Sulu glanced at him. “You’re a pain, Courtland.”
“I thought that was Dylan, sir,” the Equian retorted.
“It is,” Jeremy Paget muttered.
Sulu leaned forward. “Monique, Zel, set a course for the Ninoan system with an unobtrusive entry, warp factor six.” He turned to Communications. “Tristan, as soon as we’re in range, monitor all frequencies. We might be able to pick up some useful information. Jerel, get me everything known about Ninoa. I’ll be in my office.” He rose from the con and strode to the back of the Bridge, where the new ship design had relocated both the Captain’s and the Exec’s offices. He was followed by a chorus of “Aye, sir.”
“Ninoa is a relatively cool orange star with six planets. The first is little more than an asteroid, rocky and barren. The outermost two are gas giants. The three central planets are, or will be habitable. The last of the three has not yet developed any life, the second is in a period corresponding to Terra’s Paleozoic Permian era, abundant plant and oceanic life with small reptilian and amphibious creatures. Ninoa II is in a Mesozoic/Jurassic period, large avianoids predominating, but all standard life-forms present. There is no indication of any sentience on either planet.”
Jerel switched off the tape and turned to Sulu. “That is the report of the Diana, the last ship to visit the system, five standard years ago. Mineral and compositional readings show conventional class M geology, nothing to interest either us or the Klingons for at least 100 million years.”
“Dinosaurs aren’t considered sentient?” the captain asked casually, taking a sip of his coffee.
The Equian shook his head. “Well, sir, we can’t communicate with them.”
“I ran into telepathic dragons once,” Sulu pointed out.
“When we get there, we could we ask Mr. Paine to…”
“I’d rather not,” was the wry interruption. Sulu finished signing the paperwork he’d been attending to, handing the statboard to his yeoman, Sakura Tamura. She murmured “Thank you, sir,” and he smiled at her. She grinned back, nodding to the First Officer and left the office.

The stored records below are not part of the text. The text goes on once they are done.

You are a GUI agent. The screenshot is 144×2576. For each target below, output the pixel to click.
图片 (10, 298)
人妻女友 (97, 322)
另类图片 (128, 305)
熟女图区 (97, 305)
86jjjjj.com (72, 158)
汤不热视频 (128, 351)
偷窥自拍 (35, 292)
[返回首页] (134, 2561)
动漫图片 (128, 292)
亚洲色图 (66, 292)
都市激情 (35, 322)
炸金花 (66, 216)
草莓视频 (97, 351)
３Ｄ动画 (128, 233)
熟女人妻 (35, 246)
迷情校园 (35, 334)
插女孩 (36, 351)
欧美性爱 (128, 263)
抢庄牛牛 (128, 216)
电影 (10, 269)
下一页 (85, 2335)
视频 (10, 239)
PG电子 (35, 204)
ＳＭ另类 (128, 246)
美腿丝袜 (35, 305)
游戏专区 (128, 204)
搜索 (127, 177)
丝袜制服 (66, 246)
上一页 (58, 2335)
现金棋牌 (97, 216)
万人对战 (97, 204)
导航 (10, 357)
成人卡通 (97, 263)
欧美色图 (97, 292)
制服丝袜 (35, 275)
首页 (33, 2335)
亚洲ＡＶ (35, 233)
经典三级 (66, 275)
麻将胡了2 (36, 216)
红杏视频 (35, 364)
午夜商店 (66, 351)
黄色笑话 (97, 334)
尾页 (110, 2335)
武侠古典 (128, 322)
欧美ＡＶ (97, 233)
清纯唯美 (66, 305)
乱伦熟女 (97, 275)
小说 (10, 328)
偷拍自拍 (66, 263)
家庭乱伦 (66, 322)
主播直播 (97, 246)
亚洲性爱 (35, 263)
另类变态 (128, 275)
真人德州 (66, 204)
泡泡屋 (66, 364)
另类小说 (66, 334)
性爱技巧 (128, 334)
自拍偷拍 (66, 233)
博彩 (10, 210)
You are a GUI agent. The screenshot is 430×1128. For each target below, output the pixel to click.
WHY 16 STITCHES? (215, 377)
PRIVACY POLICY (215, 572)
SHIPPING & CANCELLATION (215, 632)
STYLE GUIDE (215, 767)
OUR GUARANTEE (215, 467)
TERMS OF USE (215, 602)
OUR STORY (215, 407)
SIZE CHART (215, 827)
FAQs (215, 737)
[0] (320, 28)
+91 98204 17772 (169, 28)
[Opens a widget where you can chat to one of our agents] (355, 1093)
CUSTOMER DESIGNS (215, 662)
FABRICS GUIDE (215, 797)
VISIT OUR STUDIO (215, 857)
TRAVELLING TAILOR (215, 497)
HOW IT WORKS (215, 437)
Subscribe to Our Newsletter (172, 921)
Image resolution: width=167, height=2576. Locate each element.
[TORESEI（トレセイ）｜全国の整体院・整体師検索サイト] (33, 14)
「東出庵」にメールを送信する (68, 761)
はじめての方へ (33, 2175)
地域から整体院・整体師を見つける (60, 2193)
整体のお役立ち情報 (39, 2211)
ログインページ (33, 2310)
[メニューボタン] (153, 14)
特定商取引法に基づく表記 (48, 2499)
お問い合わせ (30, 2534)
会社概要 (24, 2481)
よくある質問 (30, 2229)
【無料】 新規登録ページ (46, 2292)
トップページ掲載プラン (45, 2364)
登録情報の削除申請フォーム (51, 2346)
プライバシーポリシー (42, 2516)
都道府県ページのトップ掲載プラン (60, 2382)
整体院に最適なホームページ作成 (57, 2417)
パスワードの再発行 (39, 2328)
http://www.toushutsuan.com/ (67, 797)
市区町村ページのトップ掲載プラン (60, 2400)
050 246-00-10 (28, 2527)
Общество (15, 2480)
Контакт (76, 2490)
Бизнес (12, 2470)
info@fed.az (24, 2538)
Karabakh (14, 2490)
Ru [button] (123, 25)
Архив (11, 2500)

“There must be something else there,” Sulu continued. “The Klingons aren’t ones for non-profitable exploration. Any ideas?”
Jerel shook his head. “None, sir. This is all the information the Federation has at present.”
Sulu scowled. “What kind of a Science Chief are you?”
“So call Spock,” the Equian retorted.
“Courtland, you’re a…”
Jerel whinnied. “I know, sir.”
“Quadrant Two. Klingons. I’ve had enough of Klingons to last a lifetime,” Monique Dubois complained over a cup of coffee. Second Watch had just begun and the Senior Bridge crew had gathered in the mess to discuss the mission.
“Amen to that,” Ramon Ordona agreed grimly.
“What are you two bitching about?” Dylan Paine asked. “It’s better than running a shuttle for supplies and diplomats.”
Ramon and Monique exchanged glances and Jeremy Paget frowned.
“Mr. Paine,” the Security Chief said, “No one who served on the Enterprise has any love for Klingons. With good reason.”
“Don’t mind him,” Tristan Vale put in. “He hasn’t spent enough time in the real galaxy to appreciate things like safety.”
“You mean boredom,” Dylan shot back.
“How long until we reach Ninoa?” Ramon asked.
“ETA is about ten days,” Zel replied. “Why?”
“After all the activity of the last three weeks, I don’t suppose we’ll be seeing much of our captain and Chief Engineer,” the Assistant Science Officer mused.
“Except on duty,” Paget added.
“A situation, by the way, which I could be persuaded to duplicate,” Ramon continued, with a significant glance at Monique, who was smiling right back.
Dylan snorted meaningfully and Tristan’s face started to glow faintly as a frown drew his full, dark grey lips downward.
“The captain is not Mrs. Majiir’s husband,” he began.
Jeremy cut him off. “The captain puts up with that shit from you, Mr. Vale,” he warned. “I don’t.”
“You do not approve of a crewmember speaking truthfully?” Salok asked. The Vulcan had been sitting silently, clearly intent on inclusivity, though just as clearly reticent about it. Jeremy found himself wondering if that was now standard training at the Academy for Vulcan cadets.
“Not when such truth is only technically accurate,” he told the ensign.
“But Commander Vtkrgdantm is a widow, and by the customs of her people…” Salok returned.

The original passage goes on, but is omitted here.